Iwas trying to work out which event gave me a greater sense of euphoria and contentment – the fall of Humza Yousaf or the birth of my daughter – when suddenly the Irish got themselves into a most terrible paddy and easily eclipsed both for sheer, untrammelled glee.
This is turning into a very good year, although I daresay my permasmirk will be wiped clean towards the end of it. It is rare in politics for policies to have such an immediate effect that one can justifiably say: ‘See? Told you.’ But that is what has happened with the Rwanda stuff. Those who have argued that sending illegal asylum seekers to Rwanda is not a deterrent no longer have a leg to stand on.

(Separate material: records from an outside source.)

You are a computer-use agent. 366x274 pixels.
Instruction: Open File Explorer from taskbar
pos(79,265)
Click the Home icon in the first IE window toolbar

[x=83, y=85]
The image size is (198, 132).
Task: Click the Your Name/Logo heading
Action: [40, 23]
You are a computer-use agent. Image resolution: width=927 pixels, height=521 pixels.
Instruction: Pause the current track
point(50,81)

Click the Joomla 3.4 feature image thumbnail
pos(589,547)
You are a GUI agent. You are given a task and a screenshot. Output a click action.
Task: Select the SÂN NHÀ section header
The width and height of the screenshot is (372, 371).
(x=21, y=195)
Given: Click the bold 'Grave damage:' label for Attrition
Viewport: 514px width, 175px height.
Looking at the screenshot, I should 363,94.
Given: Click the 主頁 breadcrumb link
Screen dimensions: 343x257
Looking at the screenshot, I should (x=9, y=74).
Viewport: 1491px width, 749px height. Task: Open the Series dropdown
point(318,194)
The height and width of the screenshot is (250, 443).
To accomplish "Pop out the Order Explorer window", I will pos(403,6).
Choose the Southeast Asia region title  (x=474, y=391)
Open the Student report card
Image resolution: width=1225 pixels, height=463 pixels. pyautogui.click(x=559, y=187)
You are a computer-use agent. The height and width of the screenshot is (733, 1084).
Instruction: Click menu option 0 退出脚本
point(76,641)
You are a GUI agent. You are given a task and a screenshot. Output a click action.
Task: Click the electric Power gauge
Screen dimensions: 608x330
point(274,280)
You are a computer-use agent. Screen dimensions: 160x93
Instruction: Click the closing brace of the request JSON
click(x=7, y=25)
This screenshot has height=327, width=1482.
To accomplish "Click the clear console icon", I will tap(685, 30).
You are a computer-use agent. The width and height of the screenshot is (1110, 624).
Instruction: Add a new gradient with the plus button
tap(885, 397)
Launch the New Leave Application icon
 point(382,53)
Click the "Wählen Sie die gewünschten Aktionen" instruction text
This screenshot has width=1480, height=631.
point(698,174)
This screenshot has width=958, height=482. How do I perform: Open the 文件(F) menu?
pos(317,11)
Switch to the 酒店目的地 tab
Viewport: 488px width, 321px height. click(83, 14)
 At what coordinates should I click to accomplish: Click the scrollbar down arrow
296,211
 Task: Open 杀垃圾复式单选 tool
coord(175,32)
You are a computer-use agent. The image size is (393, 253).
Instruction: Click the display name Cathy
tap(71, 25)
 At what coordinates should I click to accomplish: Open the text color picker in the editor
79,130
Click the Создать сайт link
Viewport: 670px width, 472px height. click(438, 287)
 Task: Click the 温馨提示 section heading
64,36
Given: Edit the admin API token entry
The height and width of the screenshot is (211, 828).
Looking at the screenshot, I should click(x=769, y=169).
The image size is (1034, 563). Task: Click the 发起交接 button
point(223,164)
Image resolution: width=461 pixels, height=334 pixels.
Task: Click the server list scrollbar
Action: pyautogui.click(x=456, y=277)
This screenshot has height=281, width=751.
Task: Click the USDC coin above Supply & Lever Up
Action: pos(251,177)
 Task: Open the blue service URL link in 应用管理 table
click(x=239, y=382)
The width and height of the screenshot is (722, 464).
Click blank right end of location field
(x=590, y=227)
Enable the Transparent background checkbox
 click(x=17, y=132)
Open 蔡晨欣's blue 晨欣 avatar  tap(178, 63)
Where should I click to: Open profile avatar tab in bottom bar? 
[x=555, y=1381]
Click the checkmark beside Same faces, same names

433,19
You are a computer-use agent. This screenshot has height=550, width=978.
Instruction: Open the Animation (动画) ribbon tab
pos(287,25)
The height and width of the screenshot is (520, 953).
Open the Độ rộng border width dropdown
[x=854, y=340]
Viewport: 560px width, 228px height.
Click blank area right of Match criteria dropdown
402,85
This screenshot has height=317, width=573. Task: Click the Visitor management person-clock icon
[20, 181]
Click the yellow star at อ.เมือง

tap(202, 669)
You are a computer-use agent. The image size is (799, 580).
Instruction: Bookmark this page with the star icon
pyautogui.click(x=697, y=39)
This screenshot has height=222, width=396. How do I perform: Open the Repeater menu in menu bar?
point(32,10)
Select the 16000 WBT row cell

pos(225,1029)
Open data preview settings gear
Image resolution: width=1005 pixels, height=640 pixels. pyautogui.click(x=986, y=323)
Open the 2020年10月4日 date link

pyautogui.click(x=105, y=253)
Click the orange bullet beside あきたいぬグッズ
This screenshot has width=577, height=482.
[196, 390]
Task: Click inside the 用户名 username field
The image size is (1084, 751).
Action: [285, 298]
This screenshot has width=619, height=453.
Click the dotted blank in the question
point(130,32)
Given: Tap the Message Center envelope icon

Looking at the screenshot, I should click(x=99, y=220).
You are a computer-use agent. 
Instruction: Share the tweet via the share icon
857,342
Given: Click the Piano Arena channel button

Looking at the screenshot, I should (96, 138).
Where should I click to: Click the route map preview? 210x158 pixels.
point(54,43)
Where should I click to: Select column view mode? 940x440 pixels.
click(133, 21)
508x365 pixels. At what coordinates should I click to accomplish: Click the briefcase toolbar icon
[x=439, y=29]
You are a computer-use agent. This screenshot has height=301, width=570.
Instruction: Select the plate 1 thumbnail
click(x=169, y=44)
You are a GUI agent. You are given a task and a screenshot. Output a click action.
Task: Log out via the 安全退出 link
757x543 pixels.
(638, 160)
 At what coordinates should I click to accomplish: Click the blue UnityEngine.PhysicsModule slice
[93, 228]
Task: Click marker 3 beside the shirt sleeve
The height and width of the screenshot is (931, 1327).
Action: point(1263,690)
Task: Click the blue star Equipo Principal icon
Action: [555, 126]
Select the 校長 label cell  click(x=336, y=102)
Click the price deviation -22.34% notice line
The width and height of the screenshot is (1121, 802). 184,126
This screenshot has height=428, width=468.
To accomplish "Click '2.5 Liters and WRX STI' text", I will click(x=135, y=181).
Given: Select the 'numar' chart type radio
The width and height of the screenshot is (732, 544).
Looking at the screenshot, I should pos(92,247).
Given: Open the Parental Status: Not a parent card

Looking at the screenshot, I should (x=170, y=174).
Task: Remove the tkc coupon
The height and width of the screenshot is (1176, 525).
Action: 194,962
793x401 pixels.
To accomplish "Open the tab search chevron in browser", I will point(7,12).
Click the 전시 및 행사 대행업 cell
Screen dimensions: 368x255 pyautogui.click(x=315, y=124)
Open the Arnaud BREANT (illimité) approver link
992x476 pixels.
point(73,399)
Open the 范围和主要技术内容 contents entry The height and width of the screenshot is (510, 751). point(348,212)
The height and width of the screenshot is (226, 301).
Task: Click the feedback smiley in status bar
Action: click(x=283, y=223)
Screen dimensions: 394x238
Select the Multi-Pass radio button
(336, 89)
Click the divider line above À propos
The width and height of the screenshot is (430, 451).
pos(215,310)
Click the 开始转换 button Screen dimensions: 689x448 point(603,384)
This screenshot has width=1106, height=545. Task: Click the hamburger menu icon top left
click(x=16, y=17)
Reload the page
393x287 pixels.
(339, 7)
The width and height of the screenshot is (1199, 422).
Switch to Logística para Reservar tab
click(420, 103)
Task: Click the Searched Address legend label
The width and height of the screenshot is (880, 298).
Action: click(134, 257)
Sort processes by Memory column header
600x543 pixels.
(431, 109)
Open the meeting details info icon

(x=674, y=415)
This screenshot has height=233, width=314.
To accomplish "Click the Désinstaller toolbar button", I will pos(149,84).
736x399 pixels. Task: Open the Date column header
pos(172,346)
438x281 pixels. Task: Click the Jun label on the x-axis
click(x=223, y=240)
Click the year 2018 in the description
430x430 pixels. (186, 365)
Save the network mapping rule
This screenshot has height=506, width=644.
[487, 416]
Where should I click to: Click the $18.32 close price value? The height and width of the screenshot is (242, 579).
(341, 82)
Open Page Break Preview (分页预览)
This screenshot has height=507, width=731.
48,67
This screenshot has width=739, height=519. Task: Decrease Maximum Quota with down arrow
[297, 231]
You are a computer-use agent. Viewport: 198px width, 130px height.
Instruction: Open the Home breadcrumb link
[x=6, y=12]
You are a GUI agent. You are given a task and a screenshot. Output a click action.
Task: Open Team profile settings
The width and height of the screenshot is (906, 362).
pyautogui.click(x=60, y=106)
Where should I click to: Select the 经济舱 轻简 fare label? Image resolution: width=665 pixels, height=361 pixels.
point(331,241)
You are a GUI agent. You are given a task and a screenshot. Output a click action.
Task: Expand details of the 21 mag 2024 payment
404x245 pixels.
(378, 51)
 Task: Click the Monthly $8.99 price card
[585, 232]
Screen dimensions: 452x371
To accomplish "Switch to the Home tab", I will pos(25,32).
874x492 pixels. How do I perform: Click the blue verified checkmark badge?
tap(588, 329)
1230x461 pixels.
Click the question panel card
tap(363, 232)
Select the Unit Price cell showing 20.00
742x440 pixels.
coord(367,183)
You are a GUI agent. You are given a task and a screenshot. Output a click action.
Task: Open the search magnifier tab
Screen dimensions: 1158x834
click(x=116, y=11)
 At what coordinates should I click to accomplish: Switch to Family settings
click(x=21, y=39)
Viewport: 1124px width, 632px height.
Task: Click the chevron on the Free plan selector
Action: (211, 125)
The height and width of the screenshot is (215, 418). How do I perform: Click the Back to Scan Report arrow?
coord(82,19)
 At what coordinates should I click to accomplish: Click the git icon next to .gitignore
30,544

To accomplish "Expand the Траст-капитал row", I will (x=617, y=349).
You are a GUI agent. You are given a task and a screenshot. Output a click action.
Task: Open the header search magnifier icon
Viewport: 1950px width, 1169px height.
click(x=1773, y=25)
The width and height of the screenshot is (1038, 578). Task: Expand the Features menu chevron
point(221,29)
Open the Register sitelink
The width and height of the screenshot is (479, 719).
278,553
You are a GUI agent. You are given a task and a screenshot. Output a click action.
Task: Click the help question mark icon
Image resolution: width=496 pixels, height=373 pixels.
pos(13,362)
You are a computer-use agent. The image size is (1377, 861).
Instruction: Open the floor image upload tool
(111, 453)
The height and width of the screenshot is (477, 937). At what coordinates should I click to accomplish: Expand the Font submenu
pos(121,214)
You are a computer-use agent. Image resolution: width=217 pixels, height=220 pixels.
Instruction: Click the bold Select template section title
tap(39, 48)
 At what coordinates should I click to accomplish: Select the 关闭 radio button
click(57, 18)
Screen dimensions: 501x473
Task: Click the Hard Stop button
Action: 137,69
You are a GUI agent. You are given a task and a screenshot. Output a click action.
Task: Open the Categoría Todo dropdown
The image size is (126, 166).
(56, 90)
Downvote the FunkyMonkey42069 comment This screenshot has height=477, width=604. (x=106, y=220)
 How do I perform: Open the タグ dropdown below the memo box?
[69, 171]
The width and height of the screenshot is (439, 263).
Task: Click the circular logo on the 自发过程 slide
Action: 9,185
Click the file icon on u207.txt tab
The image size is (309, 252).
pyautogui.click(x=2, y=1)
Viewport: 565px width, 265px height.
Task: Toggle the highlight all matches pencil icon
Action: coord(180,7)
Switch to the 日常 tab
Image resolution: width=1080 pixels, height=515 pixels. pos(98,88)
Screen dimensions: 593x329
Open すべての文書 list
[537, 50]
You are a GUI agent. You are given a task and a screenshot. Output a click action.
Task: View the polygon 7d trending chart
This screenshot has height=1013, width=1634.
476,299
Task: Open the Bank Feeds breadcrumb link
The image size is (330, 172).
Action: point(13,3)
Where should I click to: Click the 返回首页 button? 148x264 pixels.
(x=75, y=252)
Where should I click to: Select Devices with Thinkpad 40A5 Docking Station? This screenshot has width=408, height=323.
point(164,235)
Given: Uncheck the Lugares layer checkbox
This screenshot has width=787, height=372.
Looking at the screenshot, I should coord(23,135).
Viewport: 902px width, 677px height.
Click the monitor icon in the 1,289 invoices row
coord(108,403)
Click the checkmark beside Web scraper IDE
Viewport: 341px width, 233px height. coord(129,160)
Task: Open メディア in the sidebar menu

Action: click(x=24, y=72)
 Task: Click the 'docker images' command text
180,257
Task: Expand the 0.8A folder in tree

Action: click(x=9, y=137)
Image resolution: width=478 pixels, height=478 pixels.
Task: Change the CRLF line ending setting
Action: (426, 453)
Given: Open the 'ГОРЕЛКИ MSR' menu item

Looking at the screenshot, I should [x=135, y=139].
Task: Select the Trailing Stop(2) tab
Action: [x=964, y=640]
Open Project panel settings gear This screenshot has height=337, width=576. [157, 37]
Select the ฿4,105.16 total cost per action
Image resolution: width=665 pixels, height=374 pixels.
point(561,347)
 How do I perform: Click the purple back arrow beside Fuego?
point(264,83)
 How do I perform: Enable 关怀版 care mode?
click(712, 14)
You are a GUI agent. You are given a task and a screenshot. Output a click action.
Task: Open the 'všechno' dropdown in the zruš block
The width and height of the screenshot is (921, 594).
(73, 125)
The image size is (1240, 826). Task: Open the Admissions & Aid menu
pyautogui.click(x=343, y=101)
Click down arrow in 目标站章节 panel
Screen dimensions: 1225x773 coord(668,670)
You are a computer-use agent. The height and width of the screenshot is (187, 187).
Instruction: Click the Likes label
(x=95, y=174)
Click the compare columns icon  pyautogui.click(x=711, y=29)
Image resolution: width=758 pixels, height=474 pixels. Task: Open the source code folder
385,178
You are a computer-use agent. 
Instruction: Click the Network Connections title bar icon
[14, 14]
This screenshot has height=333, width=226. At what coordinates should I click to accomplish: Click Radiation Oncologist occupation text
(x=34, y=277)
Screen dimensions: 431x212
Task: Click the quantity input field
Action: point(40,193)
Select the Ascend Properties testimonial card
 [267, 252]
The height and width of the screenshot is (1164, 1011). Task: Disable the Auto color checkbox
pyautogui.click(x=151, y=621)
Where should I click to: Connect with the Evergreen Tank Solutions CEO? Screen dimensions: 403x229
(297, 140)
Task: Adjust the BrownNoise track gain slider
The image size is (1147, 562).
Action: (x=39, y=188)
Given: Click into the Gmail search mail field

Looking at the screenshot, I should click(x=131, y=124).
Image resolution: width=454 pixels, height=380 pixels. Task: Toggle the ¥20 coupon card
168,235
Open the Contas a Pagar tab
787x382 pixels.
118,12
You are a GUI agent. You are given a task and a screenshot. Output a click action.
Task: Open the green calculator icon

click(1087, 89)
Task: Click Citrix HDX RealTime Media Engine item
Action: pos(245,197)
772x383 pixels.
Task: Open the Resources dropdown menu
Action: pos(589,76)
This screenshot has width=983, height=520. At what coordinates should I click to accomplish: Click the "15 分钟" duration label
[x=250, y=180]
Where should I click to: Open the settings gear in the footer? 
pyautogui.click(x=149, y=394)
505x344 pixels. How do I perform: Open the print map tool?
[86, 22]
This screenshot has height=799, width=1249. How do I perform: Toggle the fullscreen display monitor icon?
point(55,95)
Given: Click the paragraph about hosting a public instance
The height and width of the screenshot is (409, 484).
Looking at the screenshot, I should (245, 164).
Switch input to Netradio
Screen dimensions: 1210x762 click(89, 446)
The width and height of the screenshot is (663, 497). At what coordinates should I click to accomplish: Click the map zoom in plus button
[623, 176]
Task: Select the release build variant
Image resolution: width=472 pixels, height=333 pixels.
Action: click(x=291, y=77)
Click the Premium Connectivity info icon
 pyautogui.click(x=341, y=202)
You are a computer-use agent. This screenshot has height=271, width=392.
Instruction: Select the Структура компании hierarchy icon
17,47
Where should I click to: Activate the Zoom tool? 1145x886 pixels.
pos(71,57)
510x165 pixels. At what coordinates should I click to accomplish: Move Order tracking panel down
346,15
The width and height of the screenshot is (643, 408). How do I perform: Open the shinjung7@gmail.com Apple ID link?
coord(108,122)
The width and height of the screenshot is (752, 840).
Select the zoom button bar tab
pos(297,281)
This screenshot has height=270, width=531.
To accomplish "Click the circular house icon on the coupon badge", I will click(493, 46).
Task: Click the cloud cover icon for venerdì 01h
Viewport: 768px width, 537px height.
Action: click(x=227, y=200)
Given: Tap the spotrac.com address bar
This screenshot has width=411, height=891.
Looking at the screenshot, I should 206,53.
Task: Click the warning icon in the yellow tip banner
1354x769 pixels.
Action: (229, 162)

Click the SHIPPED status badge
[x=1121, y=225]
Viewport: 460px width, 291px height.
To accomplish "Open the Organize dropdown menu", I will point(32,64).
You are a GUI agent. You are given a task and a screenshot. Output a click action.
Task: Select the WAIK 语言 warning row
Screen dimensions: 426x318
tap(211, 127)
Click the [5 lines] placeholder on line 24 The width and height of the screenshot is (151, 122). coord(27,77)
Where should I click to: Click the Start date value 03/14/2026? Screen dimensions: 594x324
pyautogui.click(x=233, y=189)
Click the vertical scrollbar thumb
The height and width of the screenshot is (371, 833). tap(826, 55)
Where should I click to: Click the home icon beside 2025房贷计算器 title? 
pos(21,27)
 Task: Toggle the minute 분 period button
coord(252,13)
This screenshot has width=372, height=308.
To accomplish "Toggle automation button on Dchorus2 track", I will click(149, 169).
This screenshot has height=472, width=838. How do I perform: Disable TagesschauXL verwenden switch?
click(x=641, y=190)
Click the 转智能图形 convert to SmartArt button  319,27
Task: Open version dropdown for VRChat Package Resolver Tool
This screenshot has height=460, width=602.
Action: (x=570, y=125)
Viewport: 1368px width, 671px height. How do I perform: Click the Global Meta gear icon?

It is all the more piquant, of course, because the Irish have been clamouring for an open border with Northern Ireland since late June 2016 – so here it is, fill your boots.
The Scottish Greens said they would abide by the scientific evidence – while dissing the scientific evidence
Better still, the Irish courts recently decided that the UK is not a safe country to which asylum seekers might be dispatched, on the grounds that we will send them to Africa. So the Irish have been stitched up like a kipper by that most magnificent of things, reality.
In truth, they should be glad: all those migrants will now have a safe and welcoming place to live, rather than being subjected to the famous historic brutality of the Bruddish – that’s what you wanted, isn’t it? In all your rhetoric? Because the migrant crisis hardly impinged at all. It’s one thing bobbing about in a dinghy across 20 miles of the English Channel – the Irish Sea is a whole other caboodle.
If I were the British home secretary I think I’d open a new refugee-processing centre in somewhere like Crossmaglen, with very clear directions to the border, or possibly a shuttle bus.